#### [Trecho da página]
#####
Exibidor

Publicidade

Notícias /mercado / Entrevista

10 Maio 2023 | Yuri Codogno

Com 80 minutos de tela, "O Homem Cordial" é a realidade em forma de ficção

Portal Exibidor entrevistou diretor e elenco do filme da O2 Play, que entra em cartaz amanhã

Compartilhe:

(Foto: Divulgação)

Ficção e realidade costumam andar bem separadas, com fácil distinção de qual é qual. Acontece que, simultaneamente, há uma linha tênue entre os dois formatos, com a ficção podendo retratar de maneira bastante fiel o que é a realidade. O Homem Cordial (O2 Play) é um desses casos: um filme de ficção, mas que nos apresenta o Brasil de agora. 

Publicidade fechar X

Programado para entrar em cartaz amanhã (11), O Homem Cordial segue a história de um cantor de uma banda de rock com músicas voltadas às pautas sociais e que se vê no meio de fatos potencialmente distorcidos, com sua imagem jogada para um linchamento público. O Portal Exibidor assistiu ao filme com antecedência e teve a oportunidade de conversar com o diretor e roteirista Iberê Carvalho e os atores Paulo Miklos e Thaíde, que estrelam o longa. 

O cinema nacional aos poucos vem retomando seu protagonismo e começa a trazer produções de gêneros mais diversificados. No caso de O Homem Cordial, temos um thriller, que se caracteriza pela descoberta da realidade e por ter o protagonista envolvido em um conflito pessoal que se resolve junto à resolução do conflito-matriz da trama. O protagonista costuma ser um policial ou alguém em um cargo semelhante, algo que Iberê Carvalho, para conseguir retratar um Brasil mais real, acabou subvertendo instintivamente. 

“Desde antes de escrever o roteiro, a gente já tinha estabelecido o desafio de fazer um thriller, com o objetivo de cumprir esses pré-requisitos do gênero. Mas também havia uma vontade muito grande de falar dessas questões sociais, de justiça social, privilégio e tudo isso. Só que como falo de questão social no Brasil sem tocar na questão racial? Então precisei encontrar um protagonista que fosse de um lugar que eu pudesse falar, para que não corresse o risco de tentar ocupar um lugar de fala e me colocar como um porta-voz de um grupo que não pertenço”, contou Iberê.
#####
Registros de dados
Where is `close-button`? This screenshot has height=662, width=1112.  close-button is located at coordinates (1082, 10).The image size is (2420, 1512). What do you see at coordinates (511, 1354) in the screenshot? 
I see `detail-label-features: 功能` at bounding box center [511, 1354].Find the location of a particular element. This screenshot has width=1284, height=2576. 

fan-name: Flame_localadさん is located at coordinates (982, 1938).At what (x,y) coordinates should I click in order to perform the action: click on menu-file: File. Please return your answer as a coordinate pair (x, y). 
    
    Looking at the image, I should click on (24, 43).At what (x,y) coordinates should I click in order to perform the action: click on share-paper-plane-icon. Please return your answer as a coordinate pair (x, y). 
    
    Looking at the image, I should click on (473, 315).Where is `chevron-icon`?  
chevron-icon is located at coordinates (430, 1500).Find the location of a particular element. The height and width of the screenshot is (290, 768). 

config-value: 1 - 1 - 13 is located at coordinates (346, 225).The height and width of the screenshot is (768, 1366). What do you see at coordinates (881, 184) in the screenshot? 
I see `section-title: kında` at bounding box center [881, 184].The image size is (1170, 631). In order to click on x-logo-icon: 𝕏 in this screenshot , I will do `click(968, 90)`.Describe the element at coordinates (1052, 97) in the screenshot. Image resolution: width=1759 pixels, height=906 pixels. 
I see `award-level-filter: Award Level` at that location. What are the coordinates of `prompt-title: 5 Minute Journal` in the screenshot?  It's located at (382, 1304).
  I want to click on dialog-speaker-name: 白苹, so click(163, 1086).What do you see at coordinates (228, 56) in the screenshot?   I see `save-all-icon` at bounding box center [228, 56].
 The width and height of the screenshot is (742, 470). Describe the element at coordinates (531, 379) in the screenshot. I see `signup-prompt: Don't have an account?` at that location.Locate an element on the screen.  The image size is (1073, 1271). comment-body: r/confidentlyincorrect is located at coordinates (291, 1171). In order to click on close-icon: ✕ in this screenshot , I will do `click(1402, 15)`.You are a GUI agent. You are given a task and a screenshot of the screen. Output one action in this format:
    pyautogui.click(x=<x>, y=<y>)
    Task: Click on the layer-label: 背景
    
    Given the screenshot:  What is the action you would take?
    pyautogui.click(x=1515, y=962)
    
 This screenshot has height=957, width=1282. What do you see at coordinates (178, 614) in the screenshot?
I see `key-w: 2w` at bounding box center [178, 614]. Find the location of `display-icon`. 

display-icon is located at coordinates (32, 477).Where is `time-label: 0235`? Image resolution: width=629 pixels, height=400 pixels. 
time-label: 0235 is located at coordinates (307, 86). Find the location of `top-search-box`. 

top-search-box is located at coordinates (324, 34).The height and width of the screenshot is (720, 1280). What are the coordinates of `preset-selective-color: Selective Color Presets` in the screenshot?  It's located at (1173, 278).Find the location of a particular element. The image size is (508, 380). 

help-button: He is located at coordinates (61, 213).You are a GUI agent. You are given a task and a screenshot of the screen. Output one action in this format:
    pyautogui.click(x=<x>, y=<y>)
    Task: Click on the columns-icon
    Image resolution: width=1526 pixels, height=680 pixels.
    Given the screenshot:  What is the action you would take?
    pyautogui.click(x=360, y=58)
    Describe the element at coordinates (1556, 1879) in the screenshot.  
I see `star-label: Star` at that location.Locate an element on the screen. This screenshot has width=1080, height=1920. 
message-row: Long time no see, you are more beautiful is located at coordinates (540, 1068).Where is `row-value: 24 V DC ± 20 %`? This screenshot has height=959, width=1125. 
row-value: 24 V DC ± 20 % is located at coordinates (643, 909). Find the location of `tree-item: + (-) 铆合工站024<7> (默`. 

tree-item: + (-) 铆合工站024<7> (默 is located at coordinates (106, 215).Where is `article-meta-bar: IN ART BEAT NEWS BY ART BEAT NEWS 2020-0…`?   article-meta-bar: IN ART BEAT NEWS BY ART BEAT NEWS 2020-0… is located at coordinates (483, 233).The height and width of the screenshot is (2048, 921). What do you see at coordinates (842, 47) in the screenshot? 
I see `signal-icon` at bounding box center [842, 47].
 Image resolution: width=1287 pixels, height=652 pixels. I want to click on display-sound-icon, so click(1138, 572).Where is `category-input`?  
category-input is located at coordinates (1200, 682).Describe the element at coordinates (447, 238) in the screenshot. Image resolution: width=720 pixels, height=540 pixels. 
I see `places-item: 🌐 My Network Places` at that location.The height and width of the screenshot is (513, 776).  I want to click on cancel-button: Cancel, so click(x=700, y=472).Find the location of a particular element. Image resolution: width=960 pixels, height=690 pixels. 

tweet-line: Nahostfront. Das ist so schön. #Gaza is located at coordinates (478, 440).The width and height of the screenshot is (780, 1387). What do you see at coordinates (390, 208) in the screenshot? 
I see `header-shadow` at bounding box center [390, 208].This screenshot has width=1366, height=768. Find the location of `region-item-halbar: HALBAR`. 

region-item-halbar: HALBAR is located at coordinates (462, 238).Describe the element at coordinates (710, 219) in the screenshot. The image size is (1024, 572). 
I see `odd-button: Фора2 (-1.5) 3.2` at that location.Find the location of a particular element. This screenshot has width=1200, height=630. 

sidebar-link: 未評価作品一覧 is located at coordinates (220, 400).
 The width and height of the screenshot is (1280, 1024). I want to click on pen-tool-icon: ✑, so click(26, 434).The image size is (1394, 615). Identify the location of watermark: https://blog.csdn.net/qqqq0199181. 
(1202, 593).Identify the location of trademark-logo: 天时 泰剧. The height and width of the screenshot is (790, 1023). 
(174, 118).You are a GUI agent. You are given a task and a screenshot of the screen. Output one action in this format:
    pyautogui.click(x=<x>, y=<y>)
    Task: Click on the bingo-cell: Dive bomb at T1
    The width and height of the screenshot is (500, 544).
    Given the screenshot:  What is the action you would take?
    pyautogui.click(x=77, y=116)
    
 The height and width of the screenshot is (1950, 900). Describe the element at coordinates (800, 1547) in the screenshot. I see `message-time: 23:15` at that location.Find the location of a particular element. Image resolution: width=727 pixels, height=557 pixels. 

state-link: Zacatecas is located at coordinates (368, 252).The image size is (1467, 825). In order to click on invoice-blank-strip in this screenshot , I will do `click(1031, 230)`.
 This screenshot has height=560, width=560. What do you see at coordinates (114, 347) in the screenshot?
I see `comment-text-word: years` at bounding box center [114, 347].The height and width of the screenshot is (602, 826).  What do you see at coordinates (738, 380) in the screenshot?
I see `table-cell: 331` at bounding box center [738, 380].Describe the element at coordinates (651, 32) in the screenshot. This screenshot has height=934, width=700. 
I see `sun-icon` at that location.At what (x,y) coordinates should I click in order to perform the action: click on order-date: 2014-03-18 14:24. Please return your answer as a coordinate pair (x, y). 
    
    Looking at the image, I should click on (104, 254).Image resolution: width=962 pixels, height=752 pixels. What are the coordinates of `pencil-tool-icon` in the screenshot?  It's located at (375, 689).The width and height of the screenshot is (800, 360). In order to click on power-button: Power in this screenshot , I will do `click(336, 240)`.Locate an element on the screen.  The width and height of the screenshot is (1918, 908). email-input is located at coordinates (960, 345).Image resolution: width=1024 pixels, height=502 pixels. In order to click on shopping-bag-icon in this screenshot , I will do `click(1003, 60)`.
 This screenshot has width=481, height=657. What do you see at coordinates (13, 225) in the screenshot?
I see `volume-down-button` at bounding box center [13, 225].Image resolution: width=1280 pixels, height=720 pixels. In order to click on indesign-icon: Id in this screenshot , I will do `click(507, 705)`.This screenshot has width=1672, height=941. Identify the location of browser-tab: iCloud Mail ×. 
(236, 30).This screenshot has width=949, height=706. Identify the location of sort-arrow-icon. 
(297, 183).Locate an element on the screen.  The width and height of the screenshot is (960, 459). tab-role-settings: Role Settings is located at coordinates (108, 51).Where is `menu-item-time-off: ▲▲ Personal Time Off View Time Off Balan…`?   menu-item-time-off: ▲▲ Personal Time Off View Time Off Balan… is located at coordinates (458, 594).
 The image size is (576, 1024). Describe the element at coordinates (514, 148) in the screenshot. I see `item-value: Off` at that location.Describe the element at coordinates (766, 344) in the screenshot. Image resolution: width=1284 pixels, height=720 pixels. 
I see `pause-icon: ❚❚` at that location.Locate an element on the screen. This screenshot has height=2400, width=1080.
#####
#### [Tarefas]
a. Reproduza, sem alterações, o trecho da matéria sobre O Homem Cordial que começa nas palavras "Ficção e realidade" e termina depois de "Brasil de agora.".
b. Liste todas as pessoas citadas pelo nome na matéria sobre O Homem Cordial.

#### [Respostas]
a.
Ficção e realidade costumam andar bem separadas, com fácil distinção de qual é qual. Acontece que, simultaneamente, há uma linha tênue entre os dois formatos, com a ficção podendo retratar de maneira bastante fiel o que é a realidade. O Homem Cordial (O2 Play) é um desses casos: um filme de ficção, mas que nos apresenta o Brasil de agora.

b. Yuri Codogno, Iberê Carvalho, Paulo Miklos, Thaíde